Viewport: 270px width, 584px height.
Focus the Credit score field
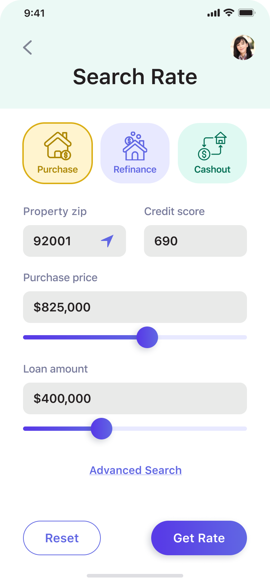click(195, 241)
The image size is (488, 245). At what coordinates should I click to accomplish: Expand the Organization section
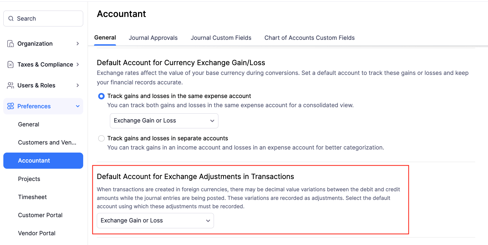pyautogui.click(x=78, y=43)
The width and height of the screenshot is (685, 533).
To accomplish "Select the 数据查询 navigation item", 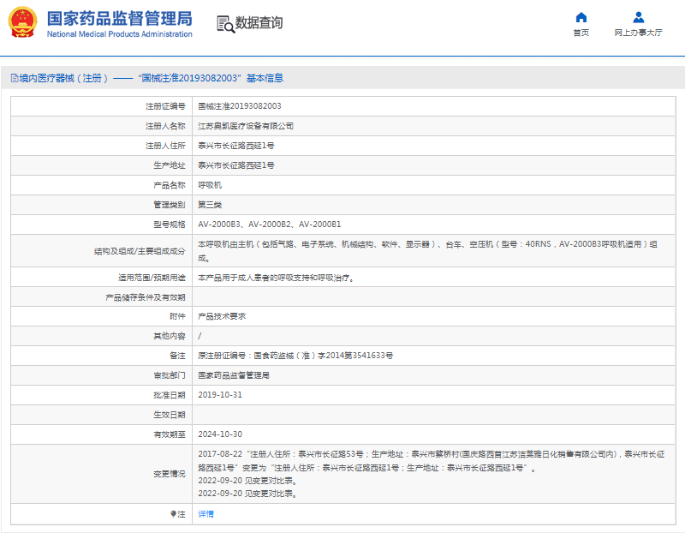I will tap(259, 26).
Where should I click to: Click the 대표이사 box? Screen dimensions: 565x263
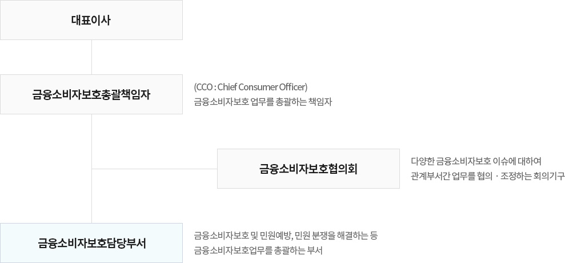pos(91,20)
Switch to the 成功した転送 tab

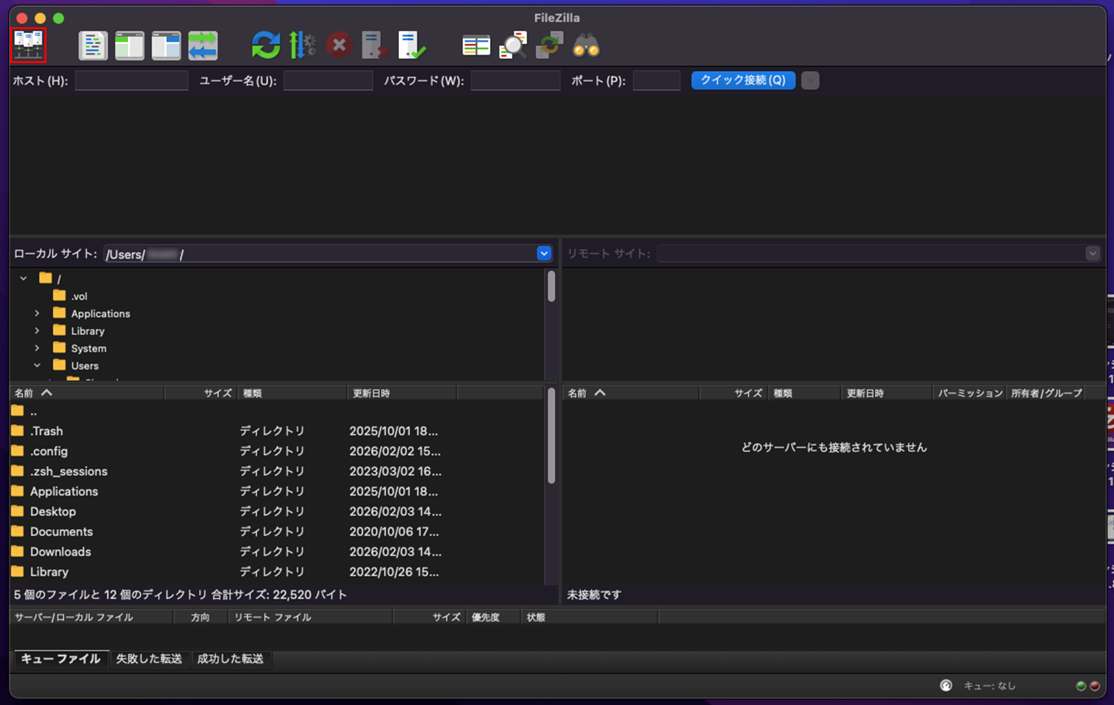coord(230,659)
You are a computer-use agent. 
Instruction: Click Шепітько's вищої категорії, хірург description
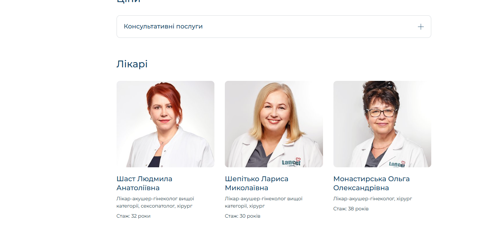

----------

#### What you will do
Please copy out each line of the material that holds the string "width".

#### Task result
Viewport: 270px width, 584px height.
The width and height of the screenshot is (685, 533).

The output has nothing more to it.